Go through the data and copy every line in which "value" appears.

··· Extracted data

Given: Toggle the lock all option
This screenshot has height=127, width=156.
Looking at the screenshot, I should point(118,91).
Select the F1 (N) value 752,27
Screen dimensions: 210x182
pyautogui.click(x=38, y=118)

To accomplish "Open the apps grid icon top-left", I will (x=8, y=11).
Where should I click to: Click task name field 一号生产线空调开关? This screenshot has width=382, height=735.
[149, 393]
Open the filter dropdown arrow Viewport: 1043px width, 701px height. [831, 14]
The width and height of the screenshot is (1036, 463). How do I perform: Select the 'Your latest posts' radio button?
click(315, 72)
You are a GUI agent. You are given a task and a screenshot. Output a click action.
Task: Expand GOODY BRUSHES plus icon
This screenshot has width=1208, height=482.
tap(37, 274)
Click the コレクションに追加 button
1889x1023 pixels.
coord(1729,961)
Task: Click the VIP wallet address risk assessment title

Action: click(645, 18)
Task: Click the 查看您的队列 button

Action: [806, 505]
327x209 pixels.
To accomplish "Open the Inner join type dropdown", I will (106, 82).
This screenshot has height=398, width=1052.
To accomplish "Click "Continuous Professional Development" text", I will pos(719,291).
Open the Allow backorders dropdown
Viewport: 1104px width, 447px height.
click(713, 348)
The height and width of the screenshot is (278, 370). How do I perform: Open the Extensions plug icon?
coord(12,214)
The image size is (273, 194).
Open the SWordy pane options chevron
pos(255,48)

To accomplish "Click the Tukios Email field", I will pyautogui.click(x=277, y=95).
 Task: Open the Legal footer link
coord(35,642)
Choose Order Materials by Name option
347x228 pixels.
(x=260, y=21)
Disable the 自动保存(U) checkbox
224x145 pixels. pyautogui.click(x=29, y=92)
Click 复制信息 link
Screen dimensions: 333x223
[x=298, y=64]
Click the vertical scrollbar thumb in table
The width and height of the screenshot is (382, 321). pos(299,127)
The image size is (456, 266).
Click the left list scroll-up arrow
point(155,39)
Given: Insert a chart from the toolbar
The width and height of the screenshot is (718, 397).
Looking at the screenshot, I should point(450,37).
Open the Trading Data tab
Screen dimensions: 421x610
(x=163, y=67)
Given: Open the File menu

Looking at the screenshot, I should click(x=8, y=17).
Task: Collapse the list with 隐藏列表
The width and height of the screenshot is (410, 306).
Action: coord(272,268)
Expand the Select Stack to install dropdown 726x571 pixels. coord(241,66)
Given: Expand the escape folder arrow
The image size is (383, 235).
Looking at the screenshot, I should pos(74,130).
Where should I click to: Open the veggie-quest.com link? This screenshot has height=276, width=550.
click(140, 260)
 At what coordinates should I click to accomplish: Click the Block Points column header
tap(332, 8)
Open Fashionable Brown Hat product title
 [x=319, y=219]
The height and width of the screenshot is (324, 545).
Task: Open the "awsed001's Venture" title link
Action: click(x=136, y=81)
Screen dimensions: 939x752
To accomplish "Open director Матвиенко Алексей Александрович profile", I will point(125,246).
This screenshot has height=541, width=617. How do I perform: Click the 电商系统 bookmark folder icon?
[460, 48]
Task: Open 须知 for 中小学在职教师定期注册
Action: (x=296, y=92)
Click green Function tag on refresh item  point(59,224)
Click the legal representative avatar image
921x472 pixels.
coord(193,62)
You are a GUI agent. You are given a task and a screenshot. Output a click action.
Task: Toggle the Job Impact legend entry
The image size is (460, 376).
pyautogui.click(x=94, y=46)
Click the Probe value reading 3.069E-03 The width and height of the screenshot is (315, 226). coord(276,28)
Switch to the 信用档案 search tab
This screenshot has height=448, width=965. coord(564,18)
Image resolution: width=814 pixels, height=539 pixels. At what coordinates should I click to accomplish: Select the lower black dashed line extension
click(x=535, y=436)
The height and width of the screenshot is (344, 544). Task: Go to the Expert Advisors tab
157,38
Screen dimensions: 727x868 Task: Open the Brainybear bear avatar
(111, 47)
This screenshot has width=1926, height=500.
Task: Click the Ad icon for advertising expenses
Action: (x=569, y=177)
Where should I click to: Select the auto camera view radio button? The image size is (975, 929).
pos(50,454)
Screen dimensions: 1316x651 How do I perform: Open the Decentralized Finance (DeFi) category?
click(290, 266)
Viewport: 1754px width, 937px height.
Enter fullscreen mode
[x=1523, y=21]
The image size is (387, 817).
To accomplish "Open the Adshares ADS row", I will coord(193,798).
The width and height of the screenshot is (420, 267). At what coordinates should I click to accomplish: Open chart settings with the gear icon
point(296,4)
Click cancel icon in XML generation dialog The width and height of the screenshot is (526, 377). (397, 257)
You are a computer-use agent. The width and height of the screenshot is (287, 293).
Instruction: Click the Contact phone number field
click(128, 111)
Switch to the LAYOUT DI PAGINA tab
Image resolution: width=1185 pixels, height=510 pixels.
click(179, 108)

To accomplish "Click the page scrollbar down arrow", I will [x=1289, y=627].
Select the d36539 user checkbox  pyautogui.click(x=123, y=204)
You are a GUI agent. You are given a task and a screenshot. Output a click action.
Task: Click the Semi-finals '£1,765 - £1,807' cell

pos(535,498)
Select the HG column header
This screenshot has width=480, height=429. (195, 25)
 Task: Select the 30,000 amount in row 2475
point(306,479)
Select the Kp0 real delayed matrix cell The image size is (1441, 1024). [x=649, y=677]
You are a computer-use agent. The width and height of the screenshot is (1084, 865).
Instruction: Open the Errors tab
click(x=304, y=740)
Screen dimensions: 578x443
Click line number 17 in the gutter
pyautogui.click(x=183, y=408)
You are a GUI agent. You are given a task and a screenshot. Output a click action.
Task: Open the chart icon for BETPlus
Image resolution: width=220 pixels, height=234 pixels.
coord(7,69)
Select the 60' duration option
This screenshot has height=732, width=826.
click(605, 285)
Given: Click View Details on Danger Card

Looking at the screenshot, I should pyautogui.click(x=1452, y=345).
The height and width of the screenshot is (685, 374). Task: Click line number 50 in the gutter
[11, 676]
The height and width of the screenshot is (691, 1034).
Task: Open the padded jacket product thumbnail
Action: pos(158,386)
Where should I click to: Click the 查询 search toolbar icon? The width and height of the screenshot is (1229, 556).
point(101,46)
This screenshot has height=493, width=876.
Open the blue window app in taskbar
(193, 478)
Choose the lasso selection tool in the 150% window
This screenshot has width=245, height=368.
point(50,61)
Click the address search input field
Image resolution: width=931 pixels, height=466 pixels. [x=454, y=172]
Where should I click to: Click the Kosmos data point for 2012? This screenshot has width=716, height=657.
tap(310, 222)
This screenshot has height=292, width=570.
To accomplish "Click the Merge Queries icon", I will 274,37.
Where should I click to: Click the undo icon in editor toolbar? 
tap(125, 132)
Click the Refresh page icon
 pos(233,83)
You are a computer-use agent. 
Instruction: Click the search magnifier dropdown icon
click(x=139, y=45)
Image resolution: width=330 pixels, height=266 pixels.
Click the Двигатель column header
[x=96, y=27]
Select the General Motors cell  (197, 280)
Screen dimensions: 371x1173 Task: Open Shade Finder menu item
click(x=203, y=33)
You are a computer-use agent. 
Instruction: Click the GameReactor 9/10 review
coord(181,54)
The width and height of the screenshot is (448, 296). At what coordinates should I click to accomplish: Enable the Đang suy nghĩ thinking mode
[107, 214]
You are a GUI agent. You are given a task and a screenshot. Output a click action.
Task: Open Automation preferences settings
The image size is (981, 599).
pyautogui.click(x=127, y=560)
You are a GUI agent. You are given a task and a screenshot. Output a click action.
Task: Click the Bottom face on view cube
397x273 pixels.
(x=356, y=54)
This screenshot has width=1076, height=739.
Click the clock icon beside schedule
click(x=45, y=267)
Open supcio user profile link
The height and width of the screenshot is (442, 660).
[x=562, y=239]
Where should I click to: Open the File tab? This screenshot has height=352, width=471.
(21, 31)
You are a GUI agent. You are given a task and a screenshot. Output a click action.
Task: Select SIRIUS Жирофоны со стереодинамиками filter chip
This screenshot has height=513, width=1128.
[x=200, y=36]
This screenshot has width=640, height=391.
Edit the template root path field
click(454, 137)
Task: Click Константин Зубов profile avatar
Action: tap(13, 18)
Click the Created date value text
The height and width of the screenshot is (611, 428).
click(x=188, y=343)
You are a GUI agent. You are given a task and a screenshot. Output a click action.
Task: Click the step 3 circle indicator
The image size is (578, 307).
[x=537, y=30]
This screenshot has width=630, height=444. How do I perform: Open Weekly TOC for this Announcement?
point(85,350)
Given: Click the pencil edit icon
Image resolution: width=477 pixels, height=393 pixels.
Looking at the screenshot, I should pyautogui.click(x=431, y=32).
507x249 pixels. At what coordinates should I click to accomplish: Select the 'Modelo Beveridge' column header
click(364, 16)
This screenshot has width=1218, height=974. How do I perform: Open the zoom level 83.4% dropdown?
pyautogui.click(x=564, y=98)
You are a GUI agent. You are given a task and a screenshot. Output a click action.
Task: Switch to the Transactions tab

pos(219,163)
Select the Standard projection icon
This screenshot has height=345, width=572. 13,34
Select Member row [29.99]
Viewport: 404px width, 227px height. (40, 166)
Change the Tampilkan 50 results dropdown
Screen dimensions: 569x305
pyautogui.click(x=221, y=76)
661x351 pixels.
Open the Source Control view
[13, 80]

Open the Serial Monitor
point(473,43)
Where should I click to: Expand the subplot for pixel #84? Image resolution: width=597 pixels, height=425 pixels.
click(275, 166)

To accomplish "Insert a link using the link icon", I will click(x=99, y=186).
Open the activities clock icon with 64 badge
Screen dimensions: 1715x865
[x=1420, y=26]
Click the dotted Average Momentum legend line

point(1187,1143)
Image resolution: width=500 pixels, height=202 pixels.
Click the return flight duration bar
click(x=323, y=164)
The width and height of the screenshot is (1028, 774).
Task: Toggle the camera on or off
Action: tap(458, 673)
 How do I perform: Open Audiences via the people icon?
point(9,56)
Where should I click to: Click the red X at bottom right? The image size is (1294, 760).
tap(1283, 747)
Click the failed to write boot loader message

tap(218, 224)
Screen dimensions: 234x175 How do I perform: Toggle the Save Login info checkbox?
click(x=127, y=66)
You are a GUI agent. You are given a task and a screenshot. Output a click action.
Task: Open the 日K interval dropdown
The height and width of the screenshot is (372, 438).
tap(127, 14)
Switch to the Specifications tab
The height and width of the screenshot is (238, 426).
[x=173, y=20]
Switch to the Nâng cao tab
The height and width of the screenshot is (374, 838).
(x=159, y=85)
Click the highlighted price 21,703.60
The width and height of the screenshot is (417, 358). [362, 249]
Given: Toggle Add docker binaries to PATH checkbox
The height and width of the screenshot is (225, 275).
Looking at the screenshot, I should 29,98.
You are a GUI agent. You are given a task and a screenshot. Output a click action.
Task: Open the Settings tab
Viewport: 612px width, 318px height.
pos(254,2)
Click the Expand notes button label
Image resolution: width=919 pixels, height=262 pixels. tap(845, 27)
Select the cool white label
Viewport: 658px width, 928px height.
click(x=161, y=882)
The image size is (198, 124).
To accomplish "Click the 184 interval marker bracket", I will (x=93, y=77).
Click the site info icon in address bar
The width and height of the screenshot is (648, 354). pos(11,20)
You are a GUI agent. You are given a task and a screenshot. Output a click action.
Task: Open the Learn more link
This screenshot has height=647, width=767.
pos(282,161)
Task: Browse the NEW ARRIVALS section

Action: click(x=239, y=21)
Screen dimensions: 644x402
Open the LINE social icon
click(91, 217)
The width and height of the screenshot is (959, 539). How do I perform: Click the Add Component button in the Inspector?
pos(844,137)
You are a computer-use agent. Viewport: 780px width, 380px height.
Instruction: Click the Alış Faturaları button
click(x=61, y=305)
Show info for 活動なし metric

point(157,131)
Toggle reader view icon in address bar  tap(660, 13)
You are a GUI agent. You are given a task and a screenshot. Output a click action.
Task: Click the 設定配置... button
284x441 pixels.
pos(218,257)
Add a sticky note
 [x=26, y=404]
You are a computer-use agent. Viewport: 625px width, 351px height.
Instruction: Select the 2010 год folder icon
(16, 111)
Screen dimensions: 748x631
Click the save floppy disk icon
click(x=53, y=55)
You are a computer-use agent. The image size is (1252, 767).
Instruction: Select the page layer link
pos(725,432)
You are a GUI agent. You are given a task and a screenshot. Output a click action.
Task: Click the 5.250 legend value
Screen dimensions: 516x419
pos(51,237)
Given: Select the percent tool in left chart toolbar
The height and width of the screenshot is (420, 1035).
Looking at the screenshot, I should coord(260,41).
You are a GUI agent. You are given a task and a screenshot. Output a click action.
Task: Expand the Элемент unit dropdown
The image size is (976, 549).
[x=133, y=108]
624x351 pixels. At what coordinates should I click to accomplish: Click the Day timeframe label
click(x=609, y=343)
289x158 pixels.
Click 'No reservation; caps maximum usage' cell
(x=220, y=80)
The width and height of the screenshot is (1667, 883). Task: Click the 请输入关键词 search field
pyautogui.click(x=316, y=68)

······

▶ **Solved exercise**
Select the F1 (N) value 752,27
Click the Probe value reading 3.069E-03 The width and height of the screenshot is (315, 226). coord(276,28)
Click the Created date value text
Task: Click the 5.250 legend value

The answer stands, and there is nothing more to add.